**Consignes à suivre**
Selon l'extrait du document, quels sont les trois gros défauts de Shebna que l'Éternel a en horreur ?

**Extrait du document**
= = =
TEXTE: Is. 22, 19-23 / Ps 137(138)1-2a. 2bc-3.6. 8bc / Rm. 11, 33-36/ Mt. 16,13-20
PRÉDICATEUR: P. Ludovic AMOUZOU, SVD
THÈME: Elevé(e) par dieu pour servir les autres
Dans son recueil de Contes et de légendes populaires portant le titre de La mare aux crocodiles, l’écrivain Ivoirien François-Joseph Amon d’ABY déclare : « Le successeur de Dieu ne doit pas être nécessairement le plus gros ou le plus fort, car, gros ou fort, il ne manquerait pas d’abuser de sa masse ou de sa force pour écraser les faibles et imposer sa dictature. Il ne doit pas être non plus le plus petit ou le plus faible, car petit ou faible, il n’aurait pas l’autorité nécessaire pour faire régner la justice. »
En ce vingt et unième dimanche du temps ordinaire de l’année A, les lectures proposées à notre méditation par l’Eglise centrent notre attention non seulement sur la source de l’autorité mais aussi sur la responsabilité qu’exige son exercice dans chaque domaine et chaque jour que Dieu nous donne. Tandis que la première lecture nous édifie sur les conséquences d’un mauvais exercice de l’autorité, la deuxième lecture nous emmène à davantage découvrir en Dieu la genèse de toute véritable autorité. Quant à l’Evangile, il nous enseigne qu’une autorité ne se décrète pas, elle s’impose par la qualité de vie de la personne en autorité, une autorité qui est synonyme de service et de responsabilité.
Bien aimés dans le Seigneur !
Extraite du livre du prophète Isaïe, la première lecture nous donne en contre-exemple Shebna. Mais, qui est ce gouverneur dont fait mention le livre d’Isaïe qui en fait ne prophétise essentiellement que pour Israël en tant que nation ? Et, pourquoi fait-il une rare exception dans l’ensemble des livres attribués à Isaïe ?
Shebna serait un non Juif qui était parvenu à se hisser dans les hautes sphères de la cour royale où il était haut dignitaire puis secrétaire du roi Ezéchias. Il aurait été impliqué dans les complots avec Sennachérib, le Roi Assyrien contre Israël. C’est un opportuniste fin et un arriviste sans vergogne. Si une des prophéties d’Isaïe le concerne particulièrement, c’est parce qu’il représente le mal au sein du peuple d’Israël. En effet, Shebna est un homme qui avait trois gros défauts que l’Eternel a en horreur : la méchanceté, la tromperie et l’arrogance. Ce dernier incarne l’homme assoiffé de pouvoir, imbu de lui-même et qui se croyait intouchable. Pour cet homme, il ne peut avoir de lever du soleil sans lui. En bref, il se prenait pour Dieu. C’est donc à cause de ses vilains défauts qu’il n’hésitait pas à exhiber au vu et au su de tout le monde que la sentence de Dieu était venue sur lui. Parce qu’il ne reconnait pas en Dieu la source de toute autorité et qu’il peut corrompre davantage son entourage avec ses vilenies, Dieu le rabaisse en lui retirant son poste pour le confier à Eliakim qui est un homme de justice, de confiance et d’humilité, tout le contraire de Shebna.
= = =
**Contenu des données**
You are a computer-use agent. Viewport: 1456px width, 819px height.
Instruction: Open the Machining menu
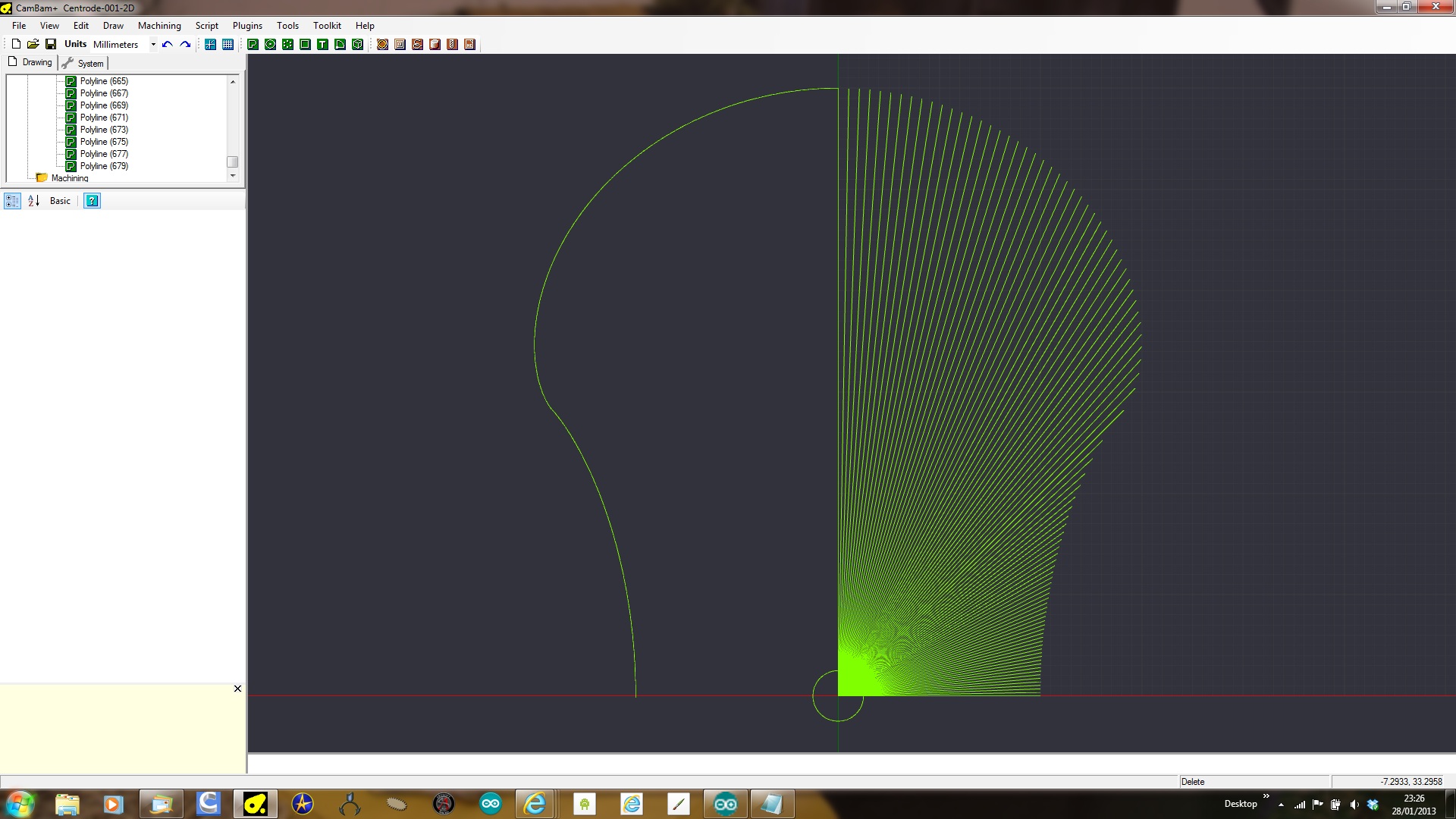click(x=159, y=26)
= = =
**Réponse attendue**
La méchanceté, la tromperie et l'arrogance.